• THE RECORDS:
┌────────

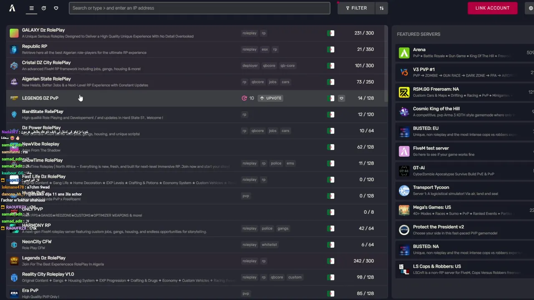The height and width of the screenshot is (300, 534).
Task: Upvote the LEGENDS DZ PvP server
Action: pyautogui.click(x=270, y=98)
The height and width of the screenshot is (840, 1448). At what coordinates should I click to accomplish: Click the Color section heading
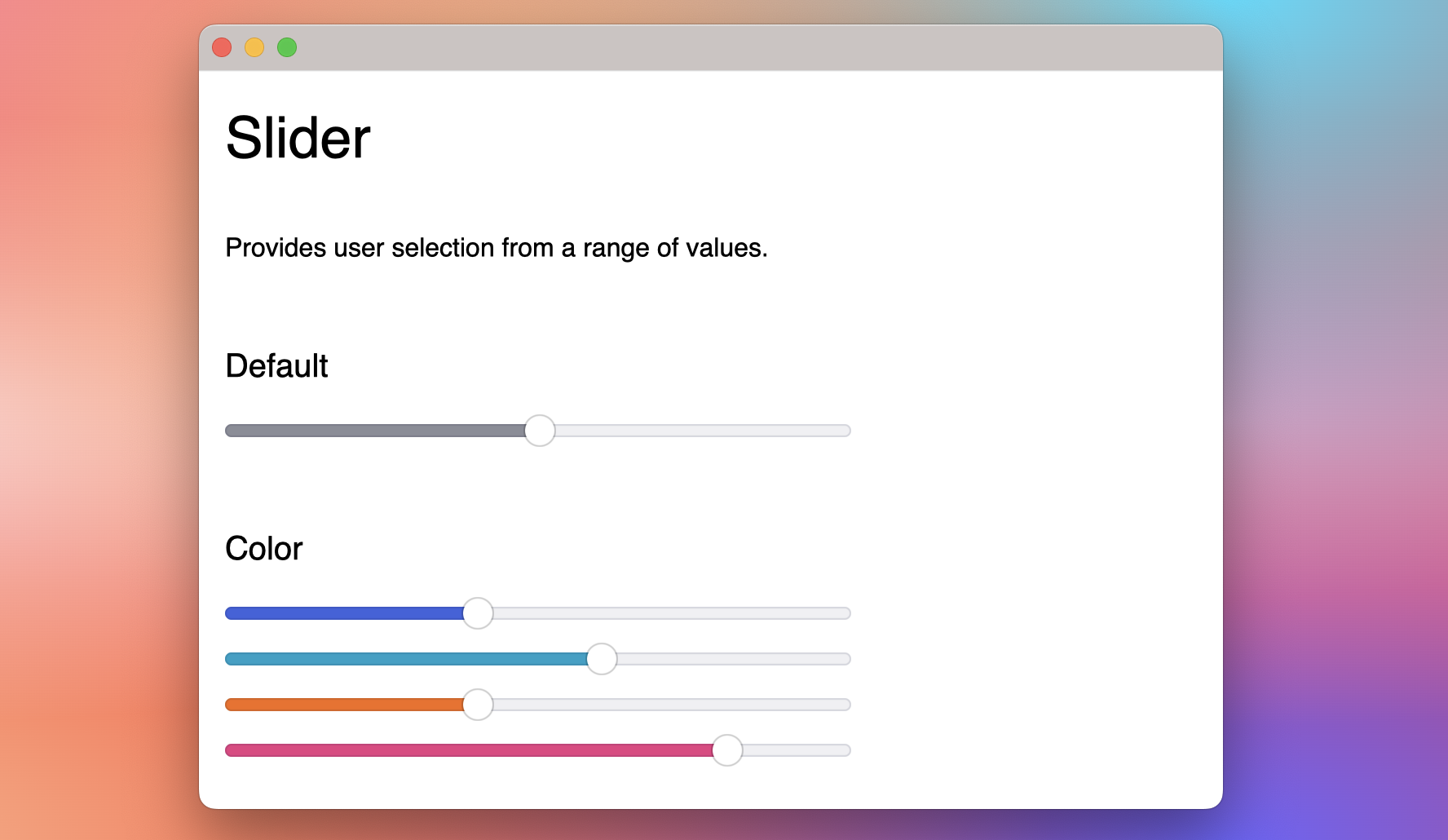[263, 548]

└────────

• PROMPT:
Retype verbatim only the lines beginning with the line that contains "The height and width of the screenshot is (840, 1448)." and ending with the last line of the listing above; pictures are to be excluded.

• ANSWER:
The height and width of the screenshot is (840, 1448). At what coordinates should I click to accomplish: Click the Color section heading
[263, 548]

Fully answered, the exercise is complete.